**EXTRACTED RECORDS**:
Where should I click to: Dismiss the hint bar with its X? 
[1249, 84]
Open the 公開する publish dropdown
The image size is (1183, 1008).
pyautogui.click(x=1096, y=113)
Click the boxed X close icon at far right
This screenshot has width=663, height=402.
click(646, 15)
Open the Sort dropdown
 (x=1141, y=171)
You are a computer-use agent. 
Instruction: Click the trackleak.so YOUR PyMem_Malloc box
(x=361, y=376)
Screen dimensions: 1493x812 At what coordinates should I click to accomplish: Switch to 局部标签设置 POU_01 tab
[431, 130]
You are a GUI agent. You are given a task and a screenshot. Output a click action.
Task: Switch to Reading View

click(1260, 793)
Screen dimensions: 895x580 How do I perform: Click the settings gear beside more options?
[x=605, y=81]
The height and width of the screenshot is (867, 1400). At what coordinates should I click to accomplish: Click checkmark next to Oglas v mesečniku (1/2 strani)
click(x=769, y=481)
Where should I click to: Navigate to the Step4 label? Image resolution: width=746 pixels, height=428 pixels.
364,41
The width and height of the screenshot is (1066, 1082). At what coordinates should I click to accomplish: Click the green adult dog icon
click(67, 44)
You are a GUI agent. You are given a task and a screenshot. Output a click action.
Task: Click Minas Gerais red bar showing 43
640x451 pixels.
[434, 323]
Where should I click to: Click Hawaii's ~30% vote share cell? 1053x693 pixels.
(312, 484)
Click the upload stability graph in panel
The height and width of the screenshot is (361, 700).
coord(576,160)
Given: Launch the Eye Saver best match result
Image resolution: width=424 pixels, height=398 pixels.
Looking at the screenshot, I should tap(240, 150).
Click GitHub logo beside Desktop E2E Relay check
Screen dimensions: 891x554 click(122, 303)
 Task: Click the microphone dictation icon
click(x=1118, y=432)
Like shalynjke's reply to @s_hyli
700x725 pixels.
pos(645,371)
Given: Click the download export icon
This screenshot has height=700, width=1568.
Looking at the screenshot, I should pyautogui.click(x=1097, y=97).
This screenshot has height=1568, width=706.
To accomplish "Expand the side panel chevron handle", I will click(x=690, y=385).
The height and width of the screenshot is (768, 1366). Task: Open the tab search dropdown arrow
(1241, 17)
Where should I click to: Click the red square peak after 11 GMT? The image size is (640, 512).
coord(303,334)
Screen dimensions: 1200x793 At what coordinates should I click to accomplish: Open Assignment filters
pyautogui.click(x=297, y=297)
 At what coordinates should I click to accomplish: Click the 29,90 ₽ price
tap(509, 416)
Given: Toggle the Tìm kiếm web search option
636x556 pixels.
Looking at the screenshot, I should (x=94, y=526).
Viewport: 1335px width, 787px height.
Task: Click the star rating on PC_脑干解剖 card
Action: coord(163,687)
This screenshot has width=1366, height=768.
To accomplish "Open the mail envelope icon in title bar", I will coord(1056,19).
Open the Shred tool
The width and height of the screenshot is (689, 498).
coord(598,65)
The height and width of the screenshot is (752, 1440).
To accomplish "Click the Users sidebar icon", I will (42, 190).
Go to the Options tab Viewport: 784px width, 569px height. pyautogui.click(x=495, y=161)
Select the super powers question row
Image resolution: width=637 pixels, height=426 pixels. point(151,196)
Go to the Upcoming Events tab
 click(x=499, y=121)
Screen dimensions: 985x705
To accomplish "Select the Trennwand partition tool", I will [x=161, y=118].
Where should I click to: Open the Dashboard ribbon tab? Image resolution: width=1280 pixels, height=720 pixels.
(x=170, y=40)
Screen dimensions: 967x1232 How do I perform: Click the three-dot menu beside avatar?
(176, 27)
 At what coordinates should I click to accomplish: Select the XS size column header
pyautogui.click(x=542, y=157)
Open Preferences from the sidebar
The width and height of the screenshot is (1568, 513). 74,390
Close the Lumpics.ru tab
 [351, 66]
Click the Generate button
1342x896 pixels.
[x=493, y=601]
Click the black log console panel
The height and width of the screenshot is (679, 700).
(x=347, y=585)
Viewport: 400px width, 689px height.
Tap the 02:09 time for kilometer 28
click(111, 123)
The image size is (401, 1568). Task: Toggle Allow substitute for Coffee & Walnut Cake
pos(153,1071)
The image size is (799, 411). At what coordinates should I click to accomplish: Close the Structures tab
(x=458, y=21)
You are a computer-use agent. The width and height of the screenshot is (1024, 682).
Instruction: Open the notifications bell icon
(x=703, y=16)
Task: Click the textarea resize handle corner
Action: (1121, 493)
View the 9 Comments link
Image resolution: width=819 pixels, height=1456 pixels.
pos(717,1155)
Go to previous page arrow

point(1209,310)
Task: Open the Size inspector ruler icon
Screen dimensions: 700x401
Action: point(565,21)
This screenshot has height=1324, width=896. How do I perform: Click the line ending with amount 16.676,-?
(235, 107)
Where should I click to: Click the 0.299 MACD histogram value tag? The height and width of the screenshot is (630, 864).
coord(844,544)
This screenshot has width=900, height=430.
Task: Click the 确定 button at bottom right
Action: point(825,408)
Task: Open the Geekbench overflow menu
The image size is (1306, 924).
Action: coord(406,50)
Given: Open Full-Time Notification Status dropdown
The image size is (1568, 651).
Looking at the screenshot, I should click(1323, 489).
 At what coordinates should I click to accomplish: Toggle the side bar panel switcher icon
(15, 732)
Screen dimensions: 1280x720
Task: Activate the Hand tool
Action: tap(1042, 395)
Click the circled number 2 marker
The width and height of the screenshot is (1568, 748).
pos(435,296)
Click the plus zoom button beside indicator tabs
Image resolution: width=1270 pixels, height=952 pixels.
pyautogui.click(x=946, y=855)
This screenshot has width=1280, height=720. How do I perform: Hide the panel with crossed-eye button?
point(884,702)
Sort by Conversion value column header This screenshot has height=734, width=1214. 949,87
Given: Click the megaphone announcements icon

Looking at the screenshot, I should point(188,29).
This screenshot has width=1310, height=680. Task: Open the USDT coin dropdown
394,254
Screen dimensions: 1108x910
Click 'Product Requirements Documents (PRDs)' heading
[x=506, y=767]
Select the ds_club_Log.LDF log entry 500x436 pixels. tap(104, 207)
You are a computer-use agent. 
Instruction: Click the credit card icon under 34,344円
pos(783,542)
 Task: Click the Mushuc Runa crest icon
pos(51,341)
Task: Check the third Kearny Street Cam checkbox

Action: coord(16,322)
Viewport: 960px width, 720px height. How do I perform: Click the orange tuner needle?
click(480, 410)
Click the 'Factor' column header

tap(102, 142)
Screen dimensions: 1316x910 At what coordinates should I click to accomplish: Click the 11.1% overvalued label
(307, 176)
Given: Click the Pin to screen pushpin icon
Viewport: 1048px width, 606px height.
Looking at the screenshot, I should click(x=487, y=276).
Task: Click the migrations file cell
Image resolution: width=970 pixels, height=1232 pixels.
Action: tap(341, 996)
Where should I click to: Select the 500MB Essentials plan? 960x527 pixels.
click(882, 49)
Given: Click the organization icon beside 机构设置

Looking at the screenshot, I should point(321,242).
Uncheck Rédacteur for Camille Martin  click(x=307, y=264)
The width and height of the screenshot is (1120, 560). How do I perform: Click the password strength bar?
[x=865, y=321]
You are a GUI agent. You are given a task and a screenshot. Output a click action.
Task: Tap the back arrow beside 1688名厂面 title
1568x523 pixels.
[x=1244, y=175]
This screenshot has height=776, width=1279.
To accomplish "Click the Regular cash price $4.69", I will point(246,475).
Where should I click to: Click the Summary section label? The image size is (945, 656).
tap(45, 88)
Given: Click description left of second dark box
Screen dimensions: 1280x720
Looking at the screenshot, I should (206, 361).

**HOW TO COMPLETE THIS TASK**:
Nothing should be changed: write out all of the data as is.

**TASK RESULT**:
Where should I click to: Dismiss the hint bar with its X? 
[1249, 84]
Open the 公開する publish dropdown
The image size is (1183, 1008).
pyautogui.click(x=1096, y=113)
Click the boxed X close icon at far right
This screenshot has width=663, height=402.
click(646, 15)
Open the Sort dropdown
 (x=1141, y=171)
You are a computer-use agent. 
Instruction: Click the trackleak.so YOUR PyMem_Malloc box
(x=361, y=376)
Screen dimensions: 1493x812 At what coordinates should I click to accomplish: Switch to 局部标签设置 POU_01 tab
[431, 130]
You are a GUI agent. You are given a task and a screenshot. Output a click action.
Task: Switch to Reading View

click(1260, 793)
Screen dimensions: 895x580 How do I perform: Click the settings gear beside more options?
[x=605, y=81]
The height and width of the screenshot is (867, 1400). At what coordinates should I click to accomplish: Click checkmark next to Oglas v mesečniku (1/2 strani)
click(x=769, y=481)
Where should I click to: Navigate to the Step4 label? Image resolution: width=746 pixels, height=428 pixels.
364,41
The width and height of the screenshot is (1066, 1082). At what coordinates should I click to accomplish: Click the green adult dog icon
click(67, 44)
You are a GUI agent. You are given a task and a screenshot. Output a click action.
Task: Click Minas Gerais red bar showing 43
640x451 pixels.
[434, 323]
Where should I click to: Click Hawaii's ~30% vote share cell? 1053x693 pixels.
(312, 484)
Click the upload stability graph in panel
The height and width of the screenshot is (361, 700).
coord(576,160)
Given: Launch the Eye Saver best match result
Image resolution: width=424 pixels, height=398 pixels.
Looking at the screenshot, I should tap(240, 150).
Click GitHub logo beside Desktop E2E Relay check
Screen dimensions: 891x554 click(122, 303)
 Task: Click the microphone dictation icon
click(x=1118, y=432)
Like shalynjke's reply to @s_hyli
700x725 pixels.
pos(645,371)
Given: Click the download export icon
This screenshot has height=700, width=1568.
Looking at the screenshot, I should pyautogui.click(x=1097, y=97).
This screenshot has height=1568, width=706.
To accomplish "Expand the side panel chevron handle", I will click(x=690, y=385).
The height and width of the screenshot is (768, 1366). Task: Open the tab search dropdown arrow
(1241, 17)
Where should I click to: Click the red square peak after 11 GMT? The image size is (640, 512).
coord(303,334)
Screen dimensions: 1200x793 At what coordinates should I click to accomplish: Open Assignment filters
pyautogui.click(x=297, y=297)
 At what coordinates should I click to accomplish: Click the 29,90 ₽ price
tap(509, 416)
Given: Toggle the Tìm kiếm web search option
636x556 pixels.
Looking at the screenshot, I should (x=94, y=526).
Viewport: 1335px width, 787px height.
Task: Click the star rating on PC_脑干解剖 card
Action: coord(163,687)
This screenshot has width=1366, height=768.
To accomplish "Open the mail envelope icon in title bar", I will coord(1056,19).
Open the Shred tool
The width and height of the screenshot is (689, 498).
coord(598,65)
The height and width of the screenshot is (752, 1440).
To accomplish "Click the Users sidebar icon", I will (42, 190).
Go to the Options tab Viewport: 784px width, 569px height. pyautogui.click(x=495, y=161)
Select the super powers question row
Image resolution: width=637 pixels, height=426 pixels. point(151,196)
Go to the Upcoming Events tab
 click(x=499, y=121)
Screen dimensions: 985x705
To accomplish "Select the Trennwand partition tool", I will [x=161, y=118].
Where should I click to: Open the Dashboard ribbon tab? Image resolution: width=1280 pixels, height=720 pixels.
(x=170, y=40)
Screen dimensions: 967x1232 How do I perform: Click the three-dot menu beside avatar?
(176, 27)
 At what coordinates should I click to accomplish: Select the XS size column header
pyautogui.click(x=542, y=157)
Open Preferences from the sidebar
The width and height of the screenshot is (1568, 513). 74,390
Close the Lumpics.ru tab
 [351, 66]
Click the Generate button
1342x896 pixels.
[x=493, y=601]
Click the black log console panel
The height and width of the screenshot is (679, 700).
(x=347, y=585)
Viewport: 400px width, 689px height.
Tap the 02:09 time for kilometer 28
click(111, 123)
The image size is (401, 1568). Task: Toggle Allow substitute for Coffee & Walnut Cake
pos(153,1071)
The image size is (799, 411). At what coordinates should I click to accomplish: Close the Structures tab
(x=458, y=21)
You are a computer-use agent. The width and height of the screenshot is (1024, 682).
Instruction: Open the notifications bell icon
(x=703, y=16)
Task: Click the textarea resize handle corner
Action: (1121, 493)
View the 9 Comments link
Image resolution: width=819 pixels, height=1456 pixels.
pos(717,1155)
Go to previous page arrow

point(1209,310)
Task: Open the Size inspector ruler icon
Screen dimensions: 700x401
Action: point(565,21)
This screenshot has height=1324, width=896. How do I perform: Click the line ending with amount 16.676,-?
(235, 107)
Where should I click to: Click the 0.299 MACD histogram value tag? The height and width of the screenshot is (630, 864).
coord(844,544)
This screenshot has width=900, height=430.
Task: Click the 确定 button at bottom right
Action: point(825,408)
Task: Open the Geekbench overflow menu
The image size is (1306, 924).
Action: coord(406,50)
Given: Open Full-Time Notification Status dropdown
The image size is (1568, 651).
Looking at the screenshot, I should click(1323, 489).
 At what coordinates should I click to accomplish: Toggle the side bar panel switcher icon
(15, 732)
Screen dimensions: 1280x720
Task: Activate the Hand tool
Action: tap(1042, 395)
Click the circled number 2 marker
The width and height of the screenshot is (1568, 748).
pos(435,296)
Click the plus zoom button beside indicator tabs
Image resolution: width=1270 pixels, height=952 pixels.
pyautogui.click(x=946, y=855)
This screenshot has width=1280, height=720. How do I perform: Hide the panel with crossed-eye button?
point(884,702)
Sort by Conversion value column header This screenshot has height=734, width=1214. 949,87
Given: Click the megaphone announcements icon

Looking at the screenshot, I should point(188,29).
This screenshot has width=1310, height=680. Task: Open the USDT coin dropdown
394,254
Screen dimensions: 1108x910
Click 'Product Requirements Documents (PRDs)' heading
[x=506, y=767]
Select the ds_club_Log.LDF log entry 500x436 pixels. tap(104, 207)
You are a computer-use agent. 
Instruction: Click the credit card icon under 34,344円
pos(783,542)
 Task: Click the Mushuc Runa crest icon
pos(51,341)
Task: Check the third Kearny Street Cam checkbox

Action: coord(16,322)
Viewport: 960px width, 720px height. How do I perform: Click the orange tuner needle?
click(480, 410)
Click the 'Factor' column header

tap(102, 142)
Screen dimensions: 1316x910 At what coordinates should I click to accomplish: Click the 11.1% overvalued label
(307, 176)
Given: Click the Pin to screen pushpin icon
Viewport: 1048px width, 606px height.
Looking at the screenshot, I should click(x=487, y=276).
Task: Click the migrations file cell
Image resolution: width=970 pixels, height=1232 pixels.
Action: tap(341, 996)
Where should I click to: Select the 500MB Essentials plan? 960x527 pixels.
click(882, 49)
Given: Click the organization icon beside 机构设置

Looking at the screenshot, I should point(321,242).
Uncheck Rédacteur for Camille Martin  click(x=307, y=264)
The width and height of the screenshot is (1120, 560). How do I perform: Click the password strength bar?
[x=865, y=321]
You are a GUI agent. You are given a task and a screenshot. Output a click action.
Task: Tap the back arrow beside 1688名厂面 title
1568x523 pixels.
[x=1244, y=175]
This screenshot has height=776, width=1279.
To accomplish "Click the Regular cash price $4.69", I will point(246,475).
Where should I click to: Click the Summary section label? The image size is (945, 656).
tap(45, 88)
Given: Click description left of second dark box
Screen dimensions: 1280x720
Looking at the screenshot, I should (206, 361).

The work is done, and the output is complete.